Reconozco que el asunto del espionaje realizado en las altas esferas de poder es muy grave, pero soy incapaz de tomármelo en serio. Me pasa como a Harpo y Chico Marx en Sopa de ganso. A ellos les entregan la fotografía de la persona a la que deben seguir, que en escenas posteriores descubriremos que es Groucho, y en una hora, en menos de una hora, pierden la fotografía. Yo me dispongo a leer sobre la trama Pegasus en diferentes medios de comunicación y a los cinco minutos, en menos de cinco minutos, ya estoy absorbido por la noticia de que hay cuatro detenidos por asaltar un camión repleto de mejillones en un pueblo de Valencia. No lo puedo remediar. El universo de los agentes secretos jamás me ha llamado la atención, en parte porque crecí entre el zapatófono del Superagente 86 y los disfraces de Mortadelo. En parte también, porque no me fascinan las películas de James Bond. Y, finalmente, porque si no me enganchan los espías de la Guerra Fría, con sus bigotes y sus gafas de culo de vaso, menos lo van a hacer ahora que cualquier informático con sudadera y capucha y aficionado a la comida basura puede desatar un holocausto nuclear sin moverse del cuarto que ocupa en casa de sus padres.
Hay otro motivo, además. Vuelvo a reconocer que me parece grave que alguien controle un programa capaz de acceder a gigas de información del móvil corporativo del presidente del Gobierno. Al de la ministra de Defensa. O al de los líderes del procés. Pero me parece igual de grave que Google sepa la información que deseo buscar en mi teléfono tres segundos después de haberlo comentado en voz alta en mi cocina. Hemos permitido que el control de la información se maneje desde espacios tan etéreos y oscuros como una oficina de California o los despachos del CNI, de la CIA, del Mossad. Cualquier agente ruso sabe más de mi vida que algún amigo al que no veo desde hace meses. Cualquier dispositivo de un empresario o político español puede estar pinchado, como han demostrado las continuas investigaciones desarrolladas en torno a tramas de corrupción que todos conocemos. Así que sorprenderse de que nuestros secretos estén a disposición de cualquiera no deja de parecerme un ejercicio de cinismo, como el del capitán Renault en Casablanca, cuando cierra el local de Rick porque oculta un casino en la trastienda. Es preocupante, sí. Hay que tomar medidas efectivas para evitar el robo de material sensible, sí. Habría que descubrir los intereses que se esconden tras las escuchas, sí. Pero pretender que un bando no desee anticiparse a la jugada del otro mediante el acceso subrepticio a información reservada no sucede desde antes de que los Borgia mandaran instalar puertas secretas en todos los pasillos de palacio. El resto es intentar que los servicios secretos informen de su actividad, cuando hay generaciones enteras de cocineros que tienen prohibido dar la receta de la salsa de sus guisos.

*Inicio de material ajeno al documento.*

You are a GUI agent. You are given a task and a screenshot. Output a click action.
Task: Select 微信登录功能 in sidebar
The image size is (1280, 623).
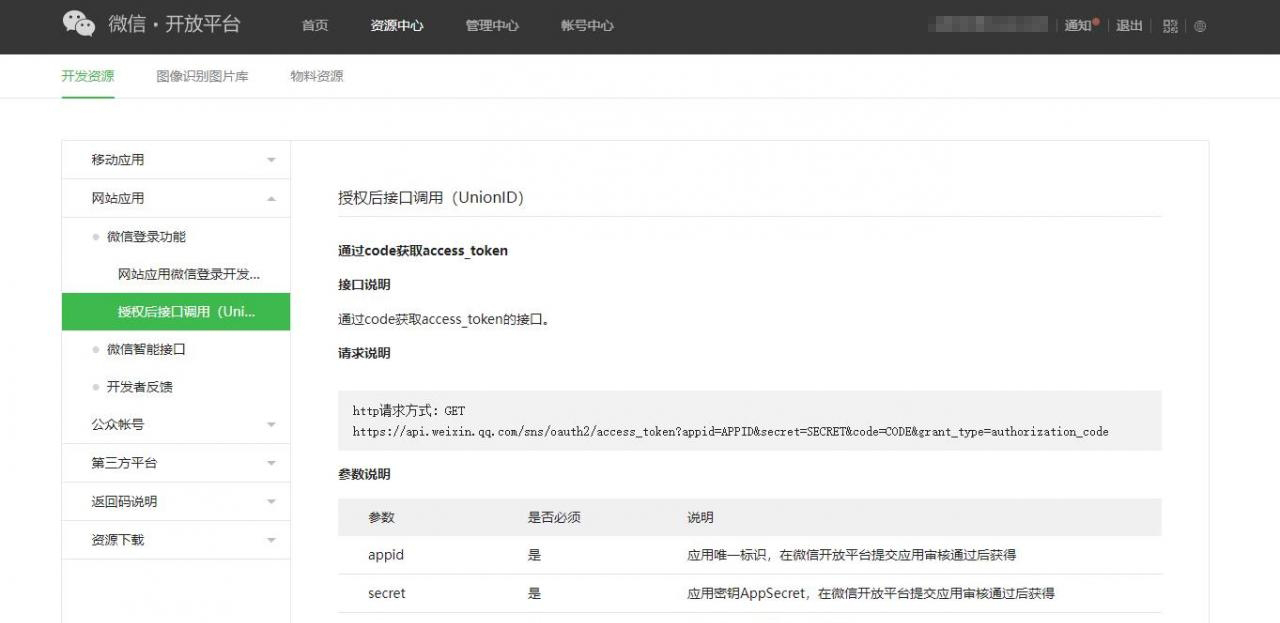[x=146, y=237]
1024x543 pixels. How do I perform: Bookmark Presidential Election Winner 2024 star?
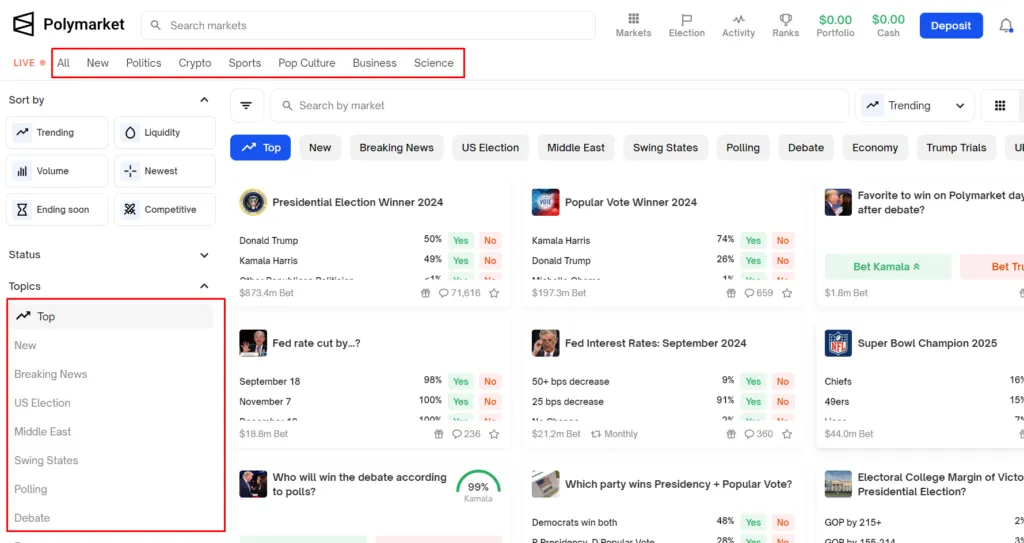[x=494, y=293]
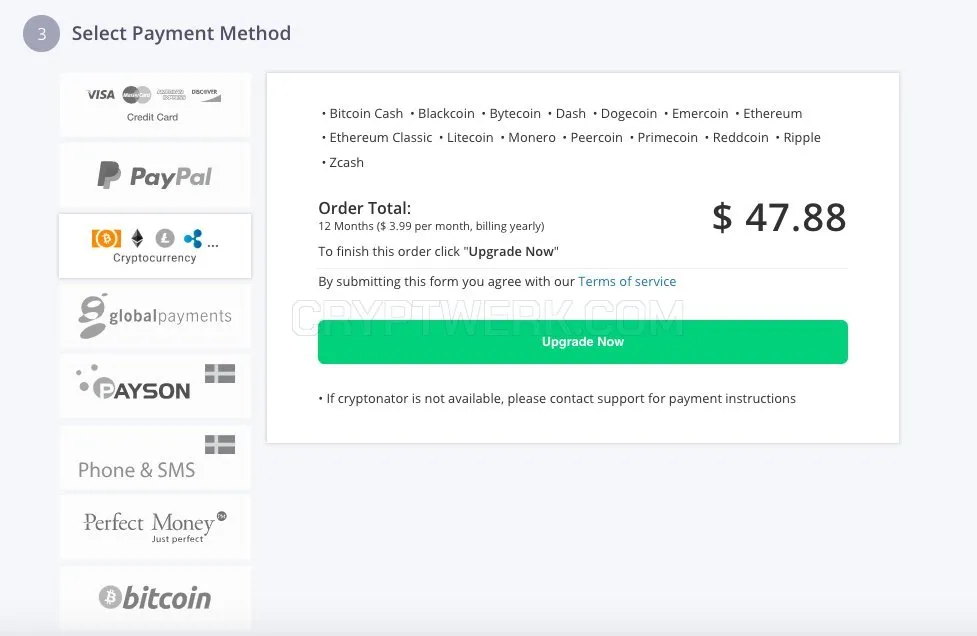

El espionaje internacional o de Estado, otra cosa mucho más reprobable es el que se efectúa para bucear en la intimidad de un personaje relevante para chantajearle, es algo que deberíamos asumir como habitual y que solo cobra relevancia mediática cuando se hace mal. Es decir, cuando los pillan. Si se ha detectado el virus Pegasus en el móvil de Pedro Sánchez, o en el de Pere Aragonès, es porque quien lo ha inoculado trabaja igual que Chico y Harpo cuando vigilan a Groucho. “El lunes fuimos a su casa pero no salió, no estaba. El martes fuimos al béisbol y nos engañó, no se presentó. El miércoles nosotros le engañamos a él, no nos presentamos”. Podemos y debemos pedir explicaciones de lo que ha sucedido, pero jamás se borrarán las sospechas. Es la esencia de los topos.